What Federal Officials Are Watching For in the 2024 Election

Federal agencies are tracking multiple security concerns as the 2024 election approaches. The Department of Homeland Security has identified three main risks: cyberattacks on voting systems, threats to election workers and officials, and fake information designed to mislead voters. Election security teams say this mix of old and new challenges is unlike anything they've managed before.

AI-Generated Fake Audio Arrives on the Campaign Trail

In February 2024, news outlets reported the first known case of artificial intelligence being used to create fake audio of a candidate's voice and release it during an election. This wasn't a prediction about what might happen—it actually happened.

Here is why this matters: Making a convincing fake recording of someone's voice used to require special equipment and months of work. Today, the same thing can be done on a computer at home in a matter of hours, using free or cheap software and just a few audio clips to work from. This makes it much easier for people to create and spread false information during an election, especially in the final weeks when there is little time to check if something is real.

Experts at major technology companies warned in late 2023 that multiple hostile countries might try to interfere with the 2024 election at the same time—something that has never happened before in a U.S. presidential race.

Federal Observers Will Monitor Polling Places

The U.S. Justice Department announced it will send federal observers to monitor voting in 86 election districts across 27 states on November 5. These observers will watch voting procedures and ballot-counting to ensure compliance with federal voting laws.

The monitoring will happen in places including polling sites in California and New Jersey, among many other locations. Federal officials describe this as routine oversight, not a response to specific security threats.

Concerns About Immigration Enforcement at Polls

A different concern has emerged around whether immigration enforcement agents might show up at polling places. Federal law makes this illegal—officers cannot interfere with elections or be stationed at voting locations.

A group of state election officials asked the Trump administration's choice to run Homeland Security to promise that immigration agents would not be deployed to polls during voting. Their worry centers on whether such a presence could intimidate people who are undocumented or have undocumented family members, making them less likely to vote.

Homeland Security officials said immigration enforcement would not focus on polling locations during elections. The White House added that President Trump has not discussed formal plans to send immigration agents to polls.

The underlying issue is coordination between different federal agencies. Immigration enforcement and election security are separate operations with separate legal authority. But when both happen in the same neighborhoods, they can create practical problems for election administrators trying to make sure all eligible people feel safe voting.

What Makes This Moment Different

Throughout American history, new communication technologies have created new ways to spread both truthful campaigns and false information. When radio became widespread, there were concerns about manipulation. When television emerged, the same worries appeared. Now it is artificial intelligence.

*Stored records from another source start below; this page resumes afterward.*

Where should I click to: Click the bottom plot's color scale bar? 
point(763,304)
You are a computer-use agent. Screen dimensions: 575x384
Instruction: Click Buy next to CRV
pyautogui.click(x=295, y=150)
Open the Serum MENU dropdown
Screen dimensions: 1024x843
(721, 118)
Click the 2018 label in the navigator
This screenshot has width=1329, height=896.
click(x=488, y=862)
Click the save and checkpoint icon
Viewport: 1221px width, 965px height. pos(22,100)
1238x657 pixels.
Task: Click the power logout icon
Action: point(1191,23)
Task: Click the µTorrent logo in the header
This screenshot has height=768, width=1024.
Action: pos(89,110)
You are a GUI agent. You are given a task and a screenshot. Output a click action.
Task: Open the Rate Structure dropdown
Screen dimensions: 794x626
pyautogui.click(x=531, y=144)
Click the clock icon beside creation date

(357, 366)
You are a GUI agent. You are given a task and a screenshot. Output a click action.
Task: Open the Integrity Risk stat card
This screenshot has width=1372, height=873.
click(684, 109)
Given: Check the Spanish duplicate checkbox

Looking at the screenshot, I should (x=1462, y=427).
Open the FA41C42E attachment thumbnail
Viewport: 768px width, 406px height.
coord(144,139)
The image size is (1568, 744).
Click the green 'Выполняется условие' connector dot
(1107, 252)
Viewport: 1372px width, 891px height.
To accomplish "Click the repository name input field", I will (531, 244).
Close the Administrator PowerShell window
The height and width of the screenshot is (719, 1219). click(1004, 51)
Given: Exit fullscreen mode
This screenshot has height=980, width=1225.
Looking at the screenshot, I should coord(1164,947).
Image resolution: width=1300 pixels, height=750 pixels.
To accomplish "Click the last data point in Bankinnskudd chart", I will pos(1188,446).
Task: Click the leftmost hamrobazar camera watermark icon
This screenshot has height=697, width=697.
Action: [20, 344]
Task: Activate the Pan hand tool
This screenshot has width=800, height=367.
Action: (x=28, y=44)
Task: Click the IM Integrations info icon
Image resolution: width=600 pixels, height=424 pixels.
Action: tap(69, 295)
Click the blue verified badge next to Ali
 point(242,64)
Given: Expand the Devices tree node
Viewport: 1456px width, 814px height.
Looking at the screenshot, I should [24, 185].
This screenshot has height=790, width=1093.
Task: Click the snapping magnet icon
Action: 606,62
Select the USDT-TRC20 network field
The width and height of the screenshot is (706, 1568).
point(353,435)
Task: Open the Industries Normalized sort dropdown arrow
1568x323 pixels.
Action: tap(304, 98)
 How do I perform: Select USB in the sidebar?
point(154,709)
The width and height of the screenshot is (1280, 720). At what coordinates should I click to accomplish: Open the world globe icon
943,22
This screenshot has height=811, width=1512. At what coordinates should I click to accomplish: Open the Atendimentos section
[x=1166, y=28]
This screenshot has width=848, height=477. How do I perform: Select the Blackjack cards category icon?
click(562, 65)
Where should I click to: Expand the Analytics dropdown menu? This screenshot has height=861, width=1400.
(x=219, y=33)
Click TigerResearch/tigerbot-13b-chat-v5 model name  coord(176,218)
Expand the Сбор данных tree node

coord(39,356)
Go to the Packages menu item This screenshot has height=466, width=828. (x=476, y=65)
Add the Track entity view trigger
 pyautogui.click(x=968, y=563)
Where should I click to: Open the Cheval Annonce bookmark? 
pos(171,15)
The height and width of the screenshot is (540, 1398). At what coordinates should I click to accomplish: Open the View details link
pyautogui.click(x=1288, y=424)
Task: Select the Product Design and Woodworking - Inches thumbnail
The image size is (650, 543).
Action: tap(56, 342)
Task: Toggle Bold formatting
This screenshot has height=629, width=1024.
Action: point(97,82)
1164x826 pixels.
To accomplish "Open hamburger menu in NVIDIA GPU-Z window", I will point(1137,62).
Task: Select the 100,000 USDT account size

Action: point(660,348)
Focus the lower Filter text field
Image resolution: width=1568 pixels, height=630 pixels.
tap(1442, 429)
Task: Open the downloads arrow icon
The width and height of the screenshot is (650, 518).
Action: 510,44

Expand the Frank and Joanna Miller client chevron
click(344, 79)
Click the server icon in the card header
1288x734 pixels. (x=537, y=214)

The key difference today is how easy it has become to create sophisticated fakes. In the past, spreading disinformation required large budgets, specialized expertise, and coordinated teams of people. Now a small group with modest resources can produce convincing fake videos and audio. This shifts what election security teams need to focus on.

The technical trend here appears likely to continue. Artificial intelligence tools are improving quickly while their cost is falling. Detecting fake audio and video will become more difficult, which means election officials will need faster ways to identify and respond to false claims when they appear.

Federal agencies are working together to address all of these issues—from computer security to protecting workers to fighting disinformation. How effective these efforts will be depends on how serious interference attempts actually become during the campaign.